What are the Fresnel integrals?
The Fresnel integrals \(S(x)\) and \(C(x)\) are special functions that appear throughout optics (near-field diffraction at edges and apertures), electromagnetics, and the design of highway and railway transition curves. Plotting \(C(x)\) on the horizontal axis against \(S(x)\) on the vertical axis traces the elegant Cornu (Euler) spiral. This calculator evaluates both integrals for any real argument \(x\).

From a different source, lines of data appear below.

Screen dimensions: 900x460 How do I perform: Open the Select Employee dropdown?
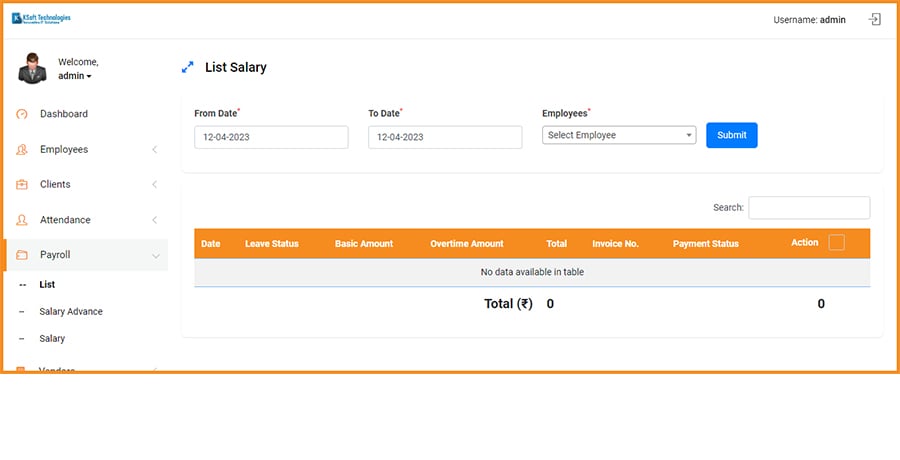click(x=619, y=135)
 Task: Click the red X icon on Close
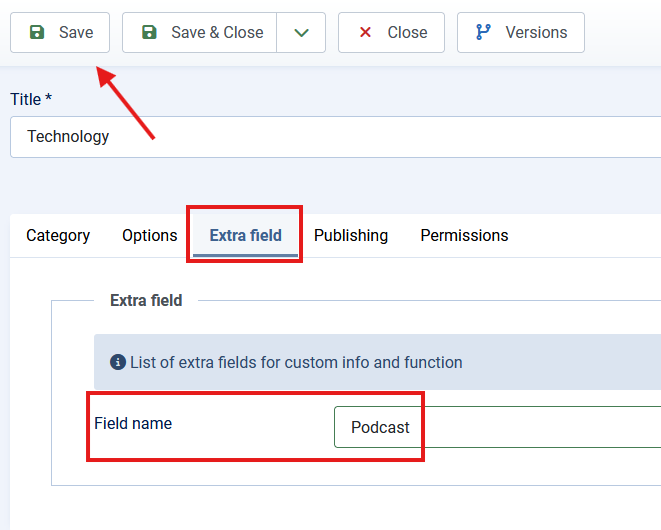pyautogui.click(x=365, y=33)
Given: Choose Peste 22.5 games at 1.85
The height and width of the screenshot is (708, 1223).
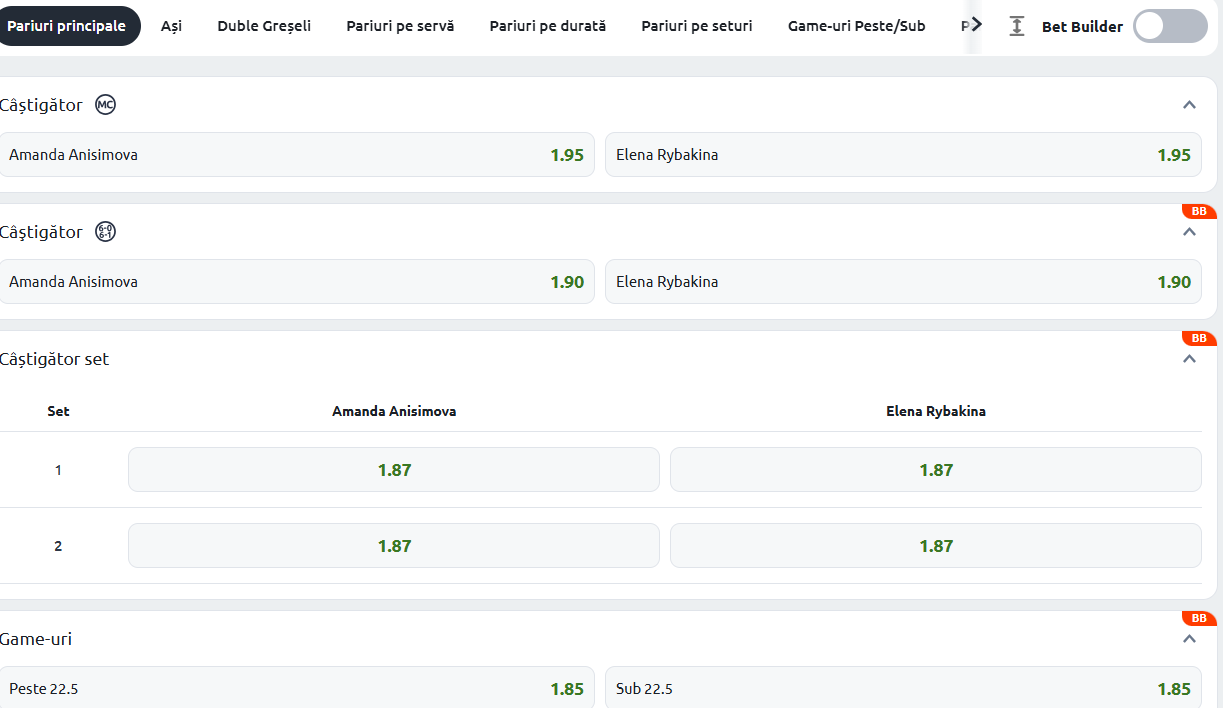Looking at the screenshot, I should click(x=297, y=688).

The formula and conventions
This tool defaults to the normalized (pi/2) convention, the most widely used form:
$$S(x) = \int_{0}^{x} \sin\!\left(\frac{\pi}{2}\,t^{2}\right)dt, \qquad C(x) = \int_{0}^{x} \cos\!\left(\frac{\pi}{2}\,t^{2}\right)dt$$
An unnormalized option replaces the integrand argument \(\frac{\pi}{2}t^{2}\) with simply \(t^{2}\):
$$S(x) = \int_{0}^{x} \sin\!\left(t^{2}\right)dt, \qquad C(x) = \int_{0}^{x} \cos\!\left(t^{2}\right)dt$$
Both functions are odd: \(S(-x) = -S(x)\) and \(C(-x) = -C(x)\). As \(x\) tends to \(+\infty\), both \(S\) and \(C\) approach \(1/2\).
How to use it
Enter your value of \(x\), pick the convention, and read off \(S(x)\) and \(C(x)\) to several significant digits. For \(x = 0\) both integrals are exactly \(0\). Negative arguments use the oddness property automatically.
How it is computed
No elementary closed form exists, so the calculator uses composite Simpson's rule on the interval \([0, |x|]\) with a fine grid (at least 1000 subintervals, scaling with \(|x|\) to track the increasingly rapid oscillation). The sign of \(x\) is applied afterward because the integrands are odd. This reproduces published reference values to roughly six decimal places for moderate \(|x|\).
Worked example
For \(x = 1\) in the normalized convention: \(C(1) = \int_{0}^{1} \cos\!\left(\frac{\pi}{2}t^{2}\right)dt\) is about \(0.7798934\), and \(S(1)\) is about \(0.4382591\). At \(x = 2\), \(C(2)\) is about \(0.488253\) and \(S(2)\) is about \(0.343416\).
FAQ
Which convention should I use? Most physics and engineering texts (and diffraction tables) use the normalized \(\pi/2\) form, which is the default here.
What is the Cornu spiral? It is the parametric curve \((C(x), S(x))\); it spirals toward the points \((1/2, 1/2)\) and \((-1/2, -1/2)\) as \(x\) grows large.
How accurate is the result? Simpson's rule with the chosen grid typically matches reference tables to about six decimal digits for \(|x|\) up to roughly \(6\).